Decoding and encoding

YAML is not included in the Go standard library but there are many third-party libraries available. The package that is more commonly used to handle this format is the go-yaml package (https://gopkg.in/yaml.v2).

It is built using the following standard encoding packages structure:

  • There are encoders and decoders.
  • There are Marshal/Unmarshal functions.
  • It allows struct tags.
  • The behavior of types can be customized by implementing the methods of the interfaces defined.

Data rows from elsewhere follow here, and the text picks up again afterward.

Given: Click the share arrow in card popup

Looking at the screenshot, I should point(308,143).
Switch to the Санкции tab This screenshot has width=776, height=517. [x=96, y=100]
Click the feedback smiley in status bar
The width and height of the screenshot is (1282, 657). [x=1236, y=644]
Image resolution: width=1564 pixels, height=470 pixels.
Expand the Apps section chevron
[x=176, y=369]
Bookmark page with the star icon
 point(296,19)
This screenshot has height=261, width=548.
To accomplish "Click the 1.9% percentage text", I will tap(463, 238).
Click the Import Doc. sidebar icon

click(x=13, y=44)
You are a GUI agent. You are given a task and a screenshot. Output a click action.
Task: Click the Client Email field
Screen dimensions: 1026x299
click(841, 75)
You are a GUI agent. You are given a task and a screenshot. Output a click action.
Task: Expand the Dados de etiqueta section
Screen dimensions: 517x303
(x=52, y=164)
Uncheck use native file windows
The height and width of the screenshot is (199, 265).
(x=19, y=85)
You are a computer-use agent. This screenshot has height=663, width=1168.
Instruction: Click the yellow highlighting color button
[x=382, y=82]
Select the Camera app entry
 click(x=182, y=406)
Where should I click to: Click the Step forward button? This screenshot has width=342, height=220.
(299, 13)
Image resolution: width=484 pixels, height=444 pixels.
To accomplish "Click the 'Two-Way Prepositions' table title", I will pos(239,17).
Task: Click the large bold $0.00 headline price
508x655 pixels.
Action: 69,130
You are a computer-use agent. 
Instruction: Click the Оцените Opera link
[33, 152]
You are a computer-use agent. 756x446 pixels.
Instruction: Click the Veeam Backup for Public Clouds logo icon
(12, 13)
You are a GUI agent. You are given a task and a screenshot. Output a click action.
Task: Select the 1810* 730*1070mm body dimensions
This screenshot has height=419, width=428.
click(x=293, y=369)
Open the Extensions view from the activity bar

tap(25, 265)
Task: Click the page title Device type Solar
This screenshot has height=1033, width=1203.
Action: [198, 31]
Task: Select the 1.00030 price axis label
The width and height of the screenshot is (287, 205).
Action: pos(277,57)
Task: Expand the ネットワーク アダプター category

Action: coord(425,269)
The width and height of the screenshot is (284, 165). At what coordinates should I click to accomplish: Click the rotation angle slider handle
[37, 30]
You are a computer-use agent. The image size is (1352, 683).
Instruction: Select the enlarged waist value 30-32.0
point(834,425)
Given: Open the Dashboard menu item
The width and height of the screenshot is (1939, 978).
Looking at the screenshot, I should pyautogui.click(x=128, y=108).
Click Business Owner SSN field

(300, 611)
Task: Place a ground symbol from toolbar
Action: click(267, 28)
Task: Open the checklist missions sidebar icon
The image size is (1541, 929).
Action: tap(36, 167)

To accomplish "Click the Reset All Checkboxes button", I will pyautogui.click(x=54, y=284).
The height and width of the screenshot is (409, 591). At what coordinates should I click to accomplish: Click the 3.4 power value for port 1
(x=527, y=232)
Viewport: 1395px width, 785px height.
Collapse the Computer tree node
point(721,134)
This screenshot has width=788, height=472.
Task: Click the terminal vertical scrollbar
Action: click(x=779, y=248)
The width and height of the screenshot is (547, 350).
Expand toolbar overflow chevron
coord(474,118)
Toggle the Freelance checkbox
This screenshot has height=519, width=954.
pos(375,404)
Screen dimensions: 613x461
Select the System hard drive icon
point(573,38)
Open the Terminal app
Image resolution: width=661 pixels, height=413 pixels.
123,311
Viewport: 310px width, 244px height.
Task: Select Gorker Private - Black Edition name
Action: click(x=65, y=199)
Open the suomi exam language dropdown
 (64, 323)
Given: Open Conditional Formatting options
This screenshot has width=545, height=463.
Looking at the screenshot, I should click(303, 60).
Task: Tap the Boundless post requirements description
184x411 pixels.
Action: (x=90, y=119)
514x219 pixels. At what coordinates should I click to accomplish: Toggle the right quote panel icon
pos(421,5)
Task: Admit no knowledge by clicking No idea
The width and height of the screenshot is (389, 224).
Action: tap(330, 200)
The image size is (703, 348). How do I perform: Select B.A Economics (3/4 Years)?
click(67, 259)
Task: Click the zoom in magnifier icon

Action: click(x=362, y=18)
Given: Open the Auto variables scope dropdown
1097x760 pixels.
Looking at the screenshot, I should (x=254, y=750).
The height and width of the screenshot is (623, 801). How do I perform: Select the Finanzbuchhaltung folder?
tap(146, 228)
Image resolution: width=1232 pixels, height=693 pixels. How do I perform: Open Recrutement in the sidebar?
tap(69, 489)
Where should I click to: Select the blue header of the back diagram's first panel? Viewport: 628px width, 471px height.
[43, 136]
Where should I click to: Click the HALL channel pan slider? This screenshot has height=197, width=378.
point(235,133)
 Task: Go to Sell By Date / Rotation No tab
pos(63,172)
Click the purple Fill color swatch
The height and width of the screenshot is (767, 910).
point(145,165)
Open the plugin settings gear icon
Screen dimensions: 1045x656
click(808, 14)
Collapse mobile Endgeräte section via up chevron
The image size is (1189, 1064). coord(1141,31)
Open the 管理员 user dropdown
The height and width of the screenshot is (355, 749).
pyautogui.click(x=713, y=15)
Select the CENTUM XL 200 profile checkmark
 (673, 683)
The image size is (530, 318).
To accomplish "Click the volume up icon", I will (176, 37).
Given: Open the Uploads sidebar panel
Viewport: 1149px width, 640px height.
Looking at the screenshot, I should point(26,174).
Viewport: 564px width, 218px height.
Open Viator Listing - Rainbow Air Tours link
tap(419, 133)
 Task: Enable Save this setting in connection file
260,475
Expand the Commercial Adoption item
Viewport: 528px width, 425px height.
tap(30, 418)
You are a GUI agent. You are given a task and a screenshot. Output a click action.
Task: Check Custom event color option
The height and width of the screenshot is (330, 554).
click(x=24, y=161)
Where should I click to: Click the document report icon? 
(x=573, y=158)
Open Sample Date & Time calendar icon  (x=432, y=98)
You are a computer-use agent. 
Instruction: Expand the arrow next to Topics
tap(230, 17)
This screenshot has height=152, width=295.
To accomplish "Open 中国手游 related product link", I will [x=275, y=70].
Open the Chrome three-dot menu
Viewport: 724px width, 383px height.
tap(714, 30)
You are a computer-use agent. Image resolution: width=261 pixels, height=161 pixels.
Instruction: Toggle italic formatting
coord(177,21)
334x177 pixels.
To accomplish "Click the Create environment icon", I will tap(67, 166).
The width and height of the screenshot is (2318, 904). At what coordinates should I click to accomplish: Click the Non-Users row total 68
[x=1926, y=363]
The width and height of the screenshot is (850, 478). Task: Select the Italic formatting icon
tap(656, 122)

The interface is slightly different—the Unmarshaler receives the default marshaling function as arguments that can then be used with a data struct that is different to the type:

type Marshaler interface {
MarshalYAML() (interface{}, error)
}

type Unmarshaler interface {
UnmarshalYAML(unmarshal func(interface{}) error) error
}

We can use the struct tags in the same way as JSON tags:

type Character struct {
Name string `yaml:"name"`
Surname string `yaml:"surname"`
Job string `yaml:"job,omitempty"`
YearOfBirth int `yaml:"year_of_birth,omitempty"`
}

And we can use them to encode a data structure or, in this case, a list of structures:

var chars = []Character{{
Name: "William",
Surname: "Dyer",
Job: "professor",
YearOfBirth: 1875,
}, {
Surname: "Danforth",
Job: "student",
}}
e := yaml.NewEncoder(os.Stdout)
if err := e.Encode(chars); err != nil {
log.Fatalln(err)
}

Decoding works in the same way, as follows:

r := strings.NewReader(`- name: John Raymond
surname: Legrasse
job: policeman
- name: "Francis"
surname: Wayland Thurston
job: anthropologist`)
// define a new decoder
d := yaml.NewDecoder(r)
var c []Character
// decode the reader
if err := d.Decode(&c); err != nil {
log.Fatalln(err)
}
log.Printf("%+v", c)

We can see that all it takes to create Decoder is io.Reader and the receiving struct to execute the decode.